If you see a photo radar trailer or red light camera scout out for hiding cop cars, if there are none around tow it into a pond or off a cliff!! In the UK the latest fashion is to get pissed and burn down the camera pole.
A bucket of marbles can be used to make riot police less aware of what's going on. They will be a little preoccupied trying not to trip. Don't use around police horses as you could crack horse's hooves and cause them great pain. They may even fall over, injuring themselves, and possibly nearby demonstrators.
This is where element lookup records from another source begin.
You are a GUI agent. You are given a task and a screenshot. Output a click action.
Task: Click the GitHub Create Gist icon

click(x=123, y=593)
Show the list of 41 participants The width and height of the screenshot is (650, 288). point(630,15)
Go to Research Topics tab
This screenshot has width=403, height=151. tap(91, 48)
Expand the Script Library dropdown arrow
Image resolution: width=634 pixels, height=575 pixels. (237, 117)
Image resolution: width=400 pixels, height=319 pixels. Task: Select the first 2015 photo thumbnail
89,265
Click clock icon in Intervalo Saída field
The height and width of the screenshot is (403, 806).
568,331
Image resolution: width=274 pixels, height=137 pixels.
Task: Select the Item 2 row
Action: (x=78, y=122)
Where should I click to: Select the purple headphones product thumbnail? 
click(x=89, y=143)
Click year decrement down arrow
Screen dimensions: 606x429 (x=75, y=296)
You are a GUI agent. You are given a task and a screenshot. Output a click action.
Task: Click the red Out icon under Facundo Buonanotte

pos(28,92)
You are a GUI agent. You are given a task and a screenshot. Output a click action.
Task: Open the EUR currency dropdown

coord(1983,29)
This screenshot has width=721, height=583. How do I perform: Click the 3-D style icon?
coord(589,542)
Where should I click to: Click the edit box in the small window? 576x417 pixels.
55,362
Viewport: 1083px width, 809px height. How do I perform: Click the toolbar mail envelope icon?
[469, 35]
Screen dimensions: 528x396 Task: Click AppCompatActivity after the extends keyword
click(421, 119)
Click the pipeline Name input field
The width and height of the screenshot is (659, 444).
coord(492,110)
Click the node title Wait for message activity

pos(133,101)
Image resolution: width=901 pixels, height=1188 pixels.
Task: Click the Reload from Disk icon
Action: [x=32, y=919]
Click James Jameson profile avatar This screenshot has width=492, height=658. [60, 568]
A possibility for taking out an office for a few days would be to sneak in and install etherkillers. These will be attached to cheap timers set for a very early morning period of time in an empty office. To make an etherkiller, splice a length of Cat-5 cable with a length of extension cord, plug the whole thing into the network, a timer, and the wall-socket (110 volt feed). After you've set the timer, leave -- you don't want to be around when large amounts of current are fed into Ethernet wiring.
WARNING: This is a very dangerous and destructive activity. This attack will destroy some hardware attached to the network and may cause fires, so if you get caught, you may very well find yourself facing an arson charge.
Monkey Warfare, the Movie
There's a film from Canadian filmmaker Reg Harkema called Monkey Warfare, which illustrates many of the principles. It also includes a Molotov Cocktail instructional video whose script was taken from Steal This Book.